This is not a record review…
Towering in shiny metallic purple armour
Queen Jealousy, envy waits behind him
Her fiery green gown sneers at the grassy ground
Blue are the life-giving waters taken for granted,
They quietly understand
Once happy turquoise armies lay opposite ready,
But wonder why the fight is on
But they’re all bold as love, yeah, they’re all bold as love
Yeah, they’re all bold as love
Just ask the axis
My red is so confident that he flashes trophies of war,
And ribbons of euphoria
Orange is young, full of daring,
But very unsteady for the first go round
My yellow in this case is not so mellow
In fact I’m trying to say it’s frightened like me
And all these emotions of mine keep holding me from, eh,
Giving my life to a rainbow like you
But, I’m bold as love, yeah, I’m bold as love
Yeah, yeah
Well I’m bold, bold as love (hear me talking, girl)
I’m bold as love
Just ask the axis (he knows everything)
Yeah,
Yeah,
Yeah!
Bold As Love
Bold as Love lyrics © Reach Music Publishing
Played against the terrifying backdrop of satellite photos of Hurricane Irma, Hendrix’s acid-trip inspired lyrics begin to make sense. The color imagery especially ties in with the forces of nature and the forces of human emotions.
Recently posted on Mind the Dog Writing Blog, Reading, Writing, Dog Food, and Validating Emotions, places value on individual experience and personal emotional response. For me, and my ongoing battle to understand my own powerful emotions, it explains much, but excuses little. Anger is like a storm, often forming from nothing. It gains intensity, fed by panic, uncertainty and fear. For all its force, the core of anger is weakness.
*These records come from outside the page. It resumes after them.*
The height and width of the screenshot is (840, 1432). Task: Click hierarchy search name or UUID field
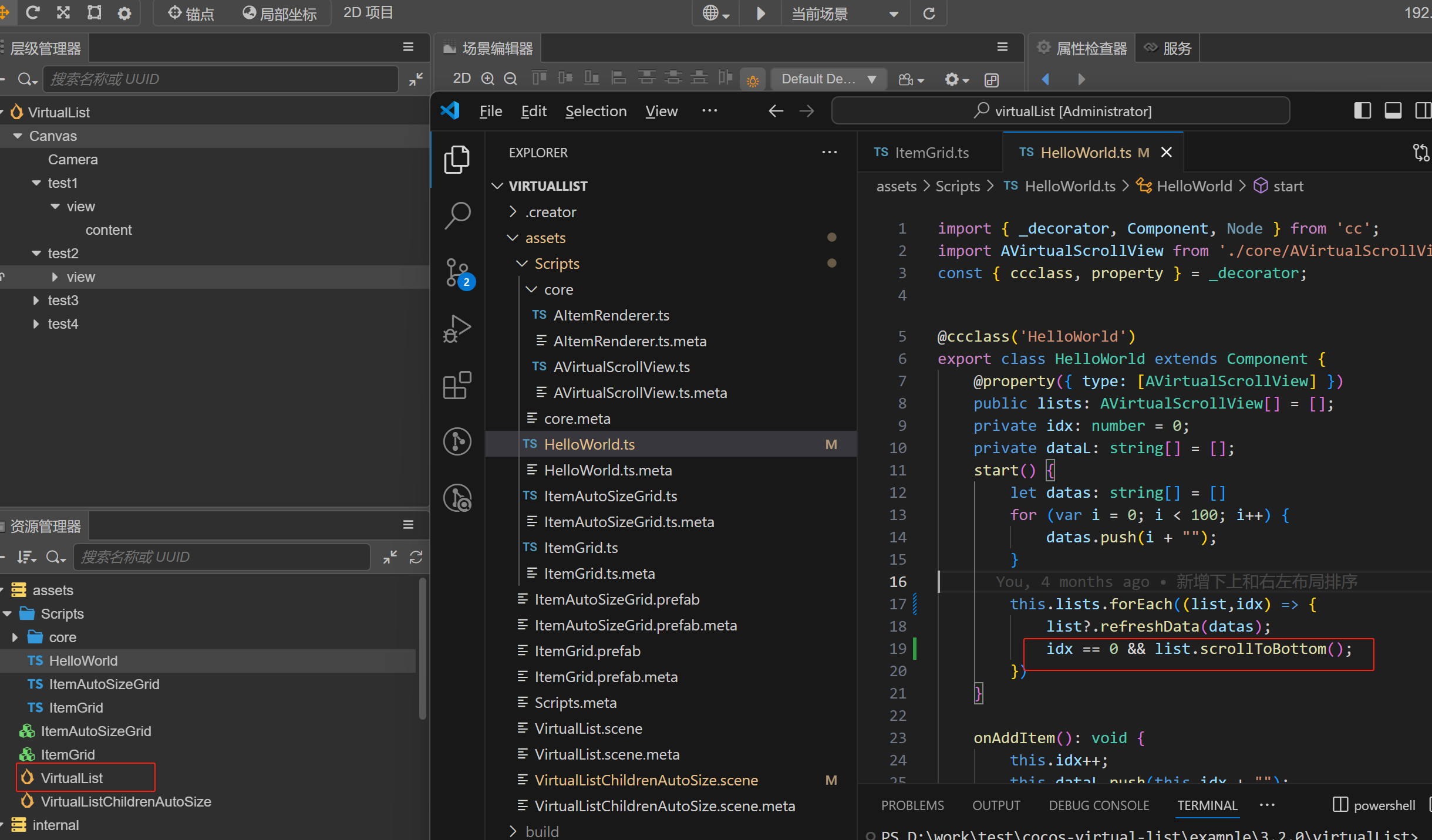click(220, 79)
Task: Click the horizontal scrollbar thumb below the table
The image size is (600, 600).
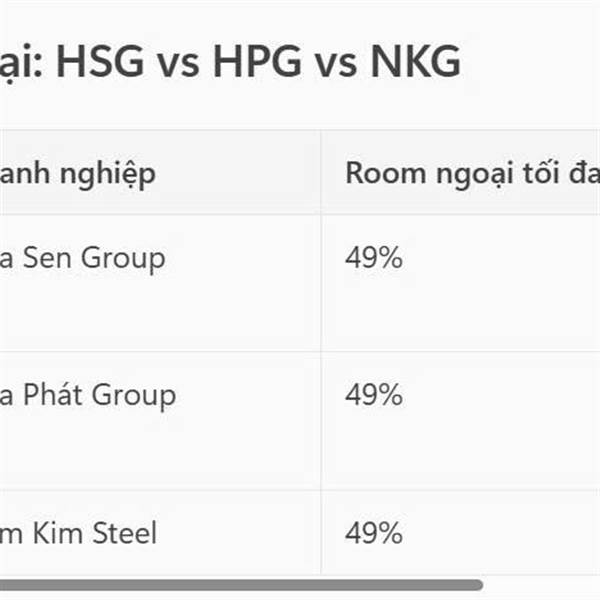Action: 240,584
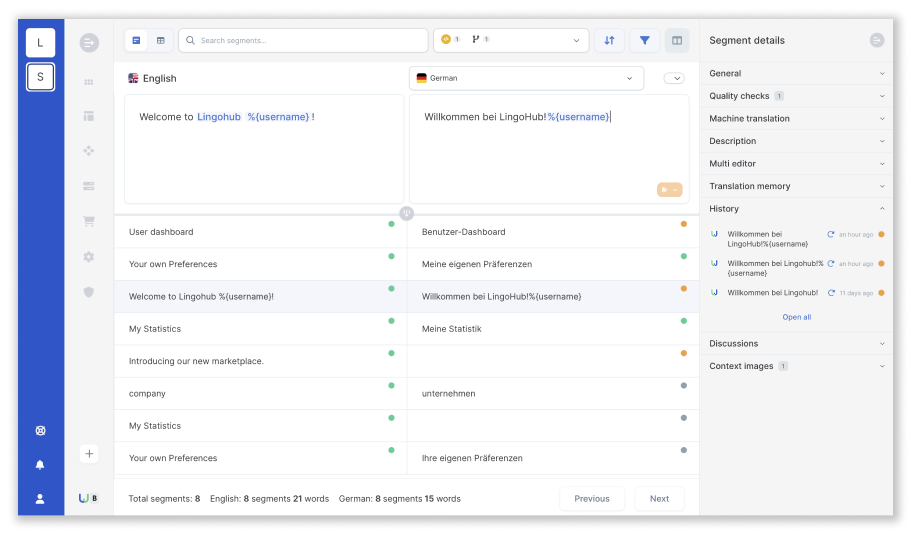The image size is (911, 533).
Task: Click the shopping cart sidebar icon
Action: (89, 221)
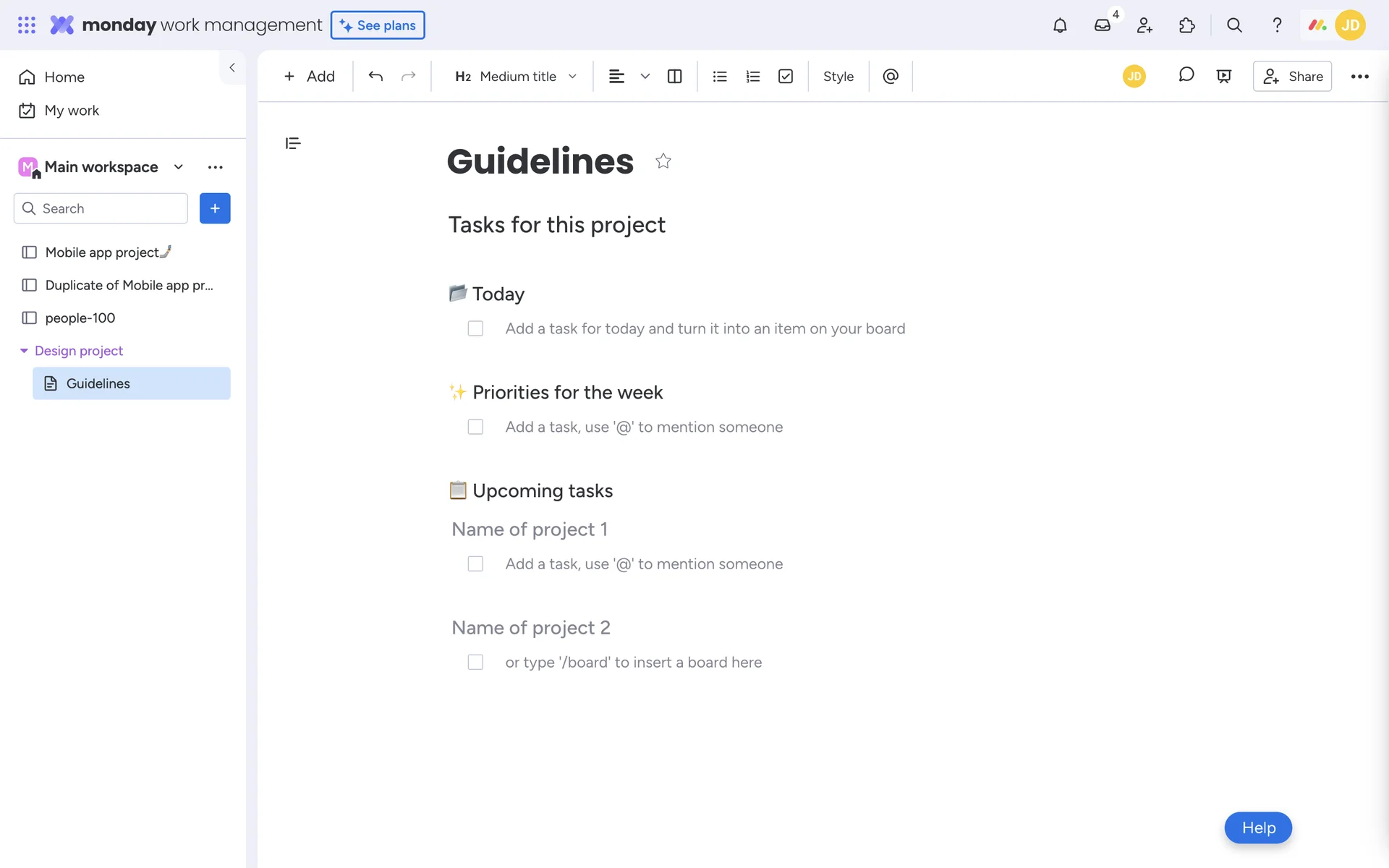Add Guidelines doc to favorites
Viewport: 1389px width, 868px height.
663,161
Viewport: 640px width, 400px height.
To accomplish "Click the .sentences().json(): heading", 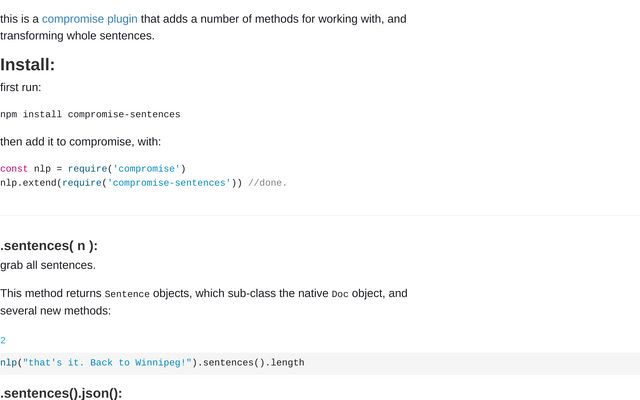I will click(x=61, y=393).

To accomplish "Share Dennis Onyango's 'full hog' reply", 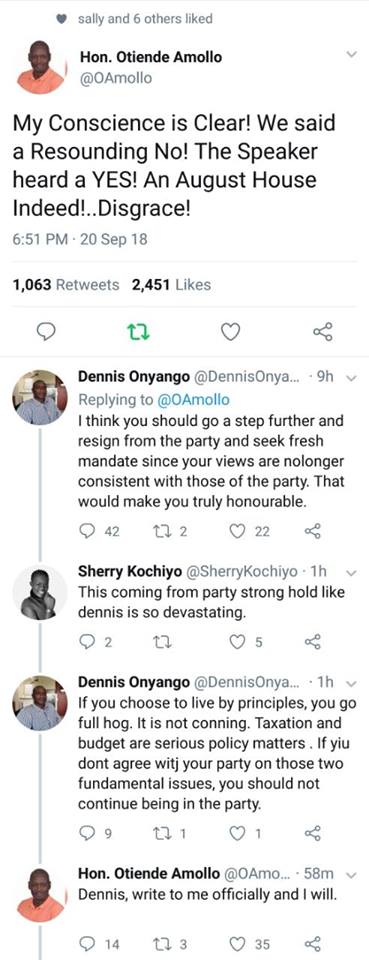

Understanding anger and recognizing personal triggers is a small step toward controlling it. If there is one recurring theme of regret in my life, it is the bitter taste of shame that lingers after losing control over a relatively insignificant setback. I care deeply about how my actions and outbursts affect the people I love and care about most, and how they view me as a result. I want to give them the best of me, not leave them with images of anger and frustration.
At times I feel I am making progress. Life’s larger events, illness, personal loss, a physically exhausting task, these things I can handle. But, my reaction to a traffic jam or clogged toilet would make one think we are on the verge of a meteor strike. Not quite a Joan Crawford Mommy Dearest moment, but shameful nonetheless. There is a total loss of perspective. It is the small and seemingly innocuous events that sneak up on me.
I ask that my loved ones look into the content of my heart and to understand that I want to be a better man. For my wife, who has learned to ride out the storms, and to ignore the childish outbursts, I love her for her patience, but seek a peaceful alternative. For my children, I want them to think of me as a friend, and to remember me in those happy moments we’ve shared, just hanging out, doing simple, or silly little things, not yelling out of frustration over some small transgression. I think I’m more in my element when I’m not in parenting mode, not playing the Dad card.
I’ll part with a Gandhi quote I hold close to my heart:
“The goal ever recedes from us. The greater the progress, the greater the recognition of our unworthiness. Satisfaction lies in the effort, not in the attainment. Full effort is full victory.”
Thank you for mentioning my post.
My favorite bit of YOUR post was the bit about how major losses or traumas you handle gracefully, but traffic jams and clogged toilets bring out the beast. Truth be told, I think maybe we all break under the small pressures of daily life more than in the middle of a larger, more challenging life event. The little annoyances build up a bit each day until it’s seemingly just one clogged toilet that pushes us over the edge. Really, it’s been weeks’ worth of spilled milk, traffic jams, and clogged toilets. Compare that to weightier emotional storms. We experience so few, often with large spaces of time between them. When they happen, we know they will pass. We know our loved ones have our backs. Traffic jams and clogged toilets, however? Now those are lifelong, everyday irritations–and there are no support groups to guide you gently through cleaning up spilled milk!
So true; it’s rarely just about the spilled milk.